Although with mobile phones.
Yes it was that long ago, mobile phones at that time were for the very rich and important, the size of bricks, whereas we queued up outside the red phone box to call our parents once a term to remind them we were alive and ask to borrow money. Maybe not even in that order.
Do you remember when... is a phrase often used to start our conversations and reminisce about a time in our lives that was happy and filled with friendship.
It is fun to reminisce, but also healthy to live in the present. Life naturally changes, people lead their own path, time does not stand still.
When my friend and I graduated, the guest speaker talked about lifelong learning.
Our degree was in English Literature and Theatre Studies and I suppose the stuff of youth means we think we know about the world.

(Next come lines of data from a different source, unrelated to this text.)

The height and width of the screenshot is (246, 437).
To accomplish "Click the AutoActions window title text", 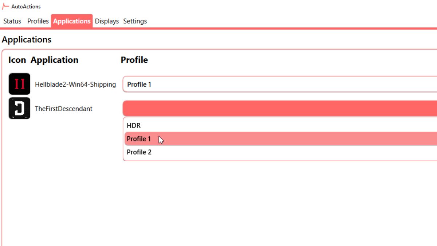I will click(x=26, y=7).
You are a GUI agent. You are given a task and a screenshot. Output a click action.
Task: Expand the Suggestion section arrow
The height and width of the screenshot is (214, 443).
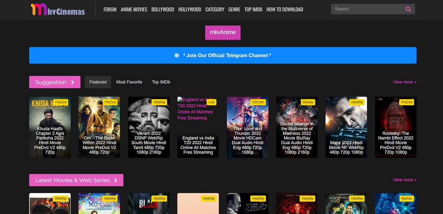pyautogui.click(x=72, y=82)
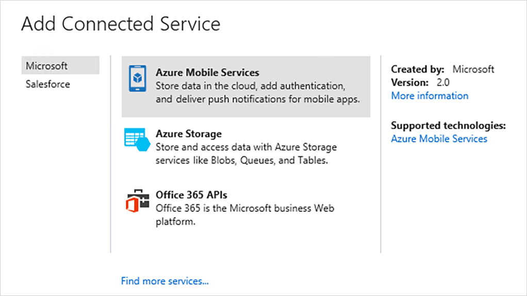
Task: Select the Azure Mobile Services bold title
Action: tap(207, 73)

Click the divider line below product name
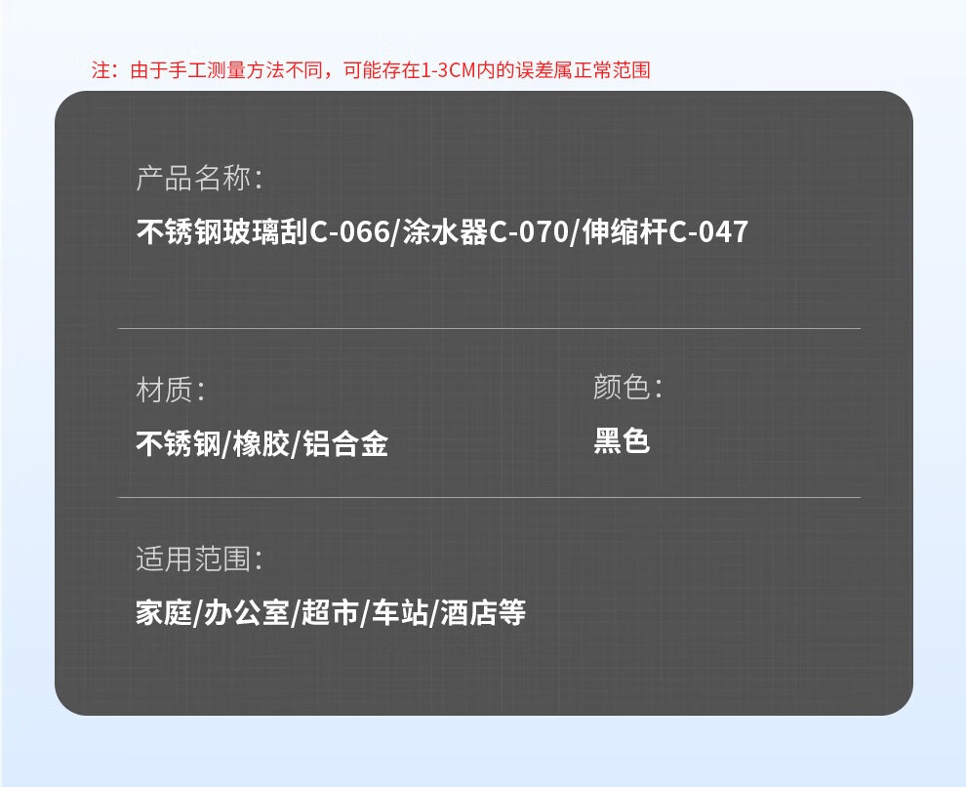pyautogui.click(x=489, y=329)
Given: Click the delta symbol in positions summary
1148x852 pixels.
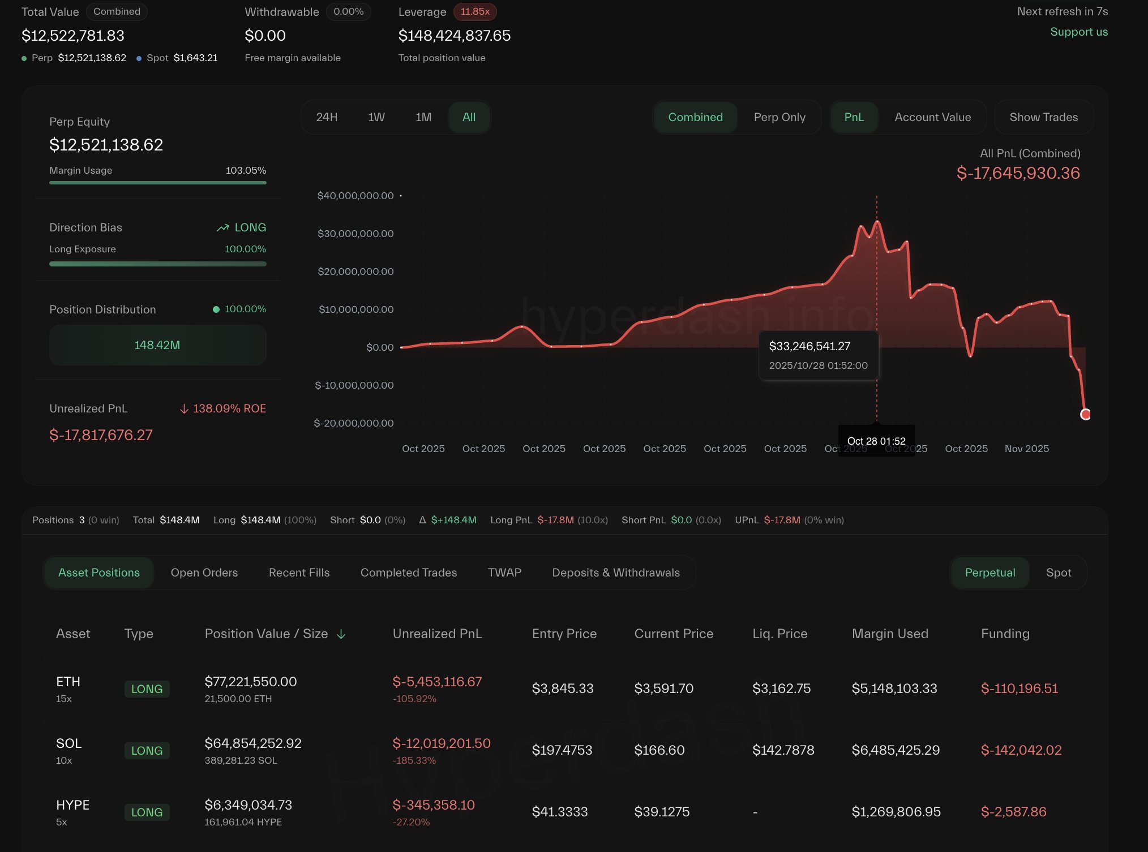Looking at the screenshot, I should (x=422, y=520).
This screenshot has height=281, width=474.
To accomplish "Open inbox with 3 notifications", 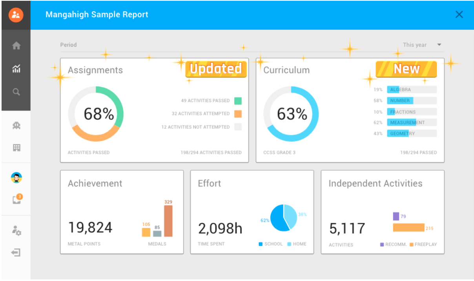I will coord(16,200).
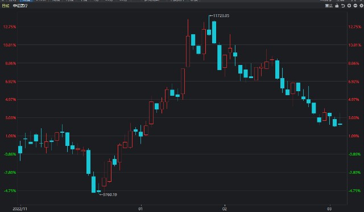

I believe theatre is one of the best training grounds and seeing live performance will always impact in some way.
As part of the commemoration to our colleague the Four Quartets by TS Eliot were recited, by heart, by Peter Wilson, MBE, who was appointed as the county’s vice lord-lieutenant.
As my boss, back in the day, and as many people mentioned at the gathering he was a great boss to work for. I thank him for being the kind of leading-man that you can remember with respect and guiding by example. A true gent.
The idea of lifelong learning stuck with me at my graduation ceremony, but life doesn’t just happen in books, it must be lived, experienced, and learnt from.
“Time present and time past
Are both perhaps present in time future.”
“For last year’s words belong to last year’s language.
And next year’s words await another voice.
And to make an end is to make a beginning.”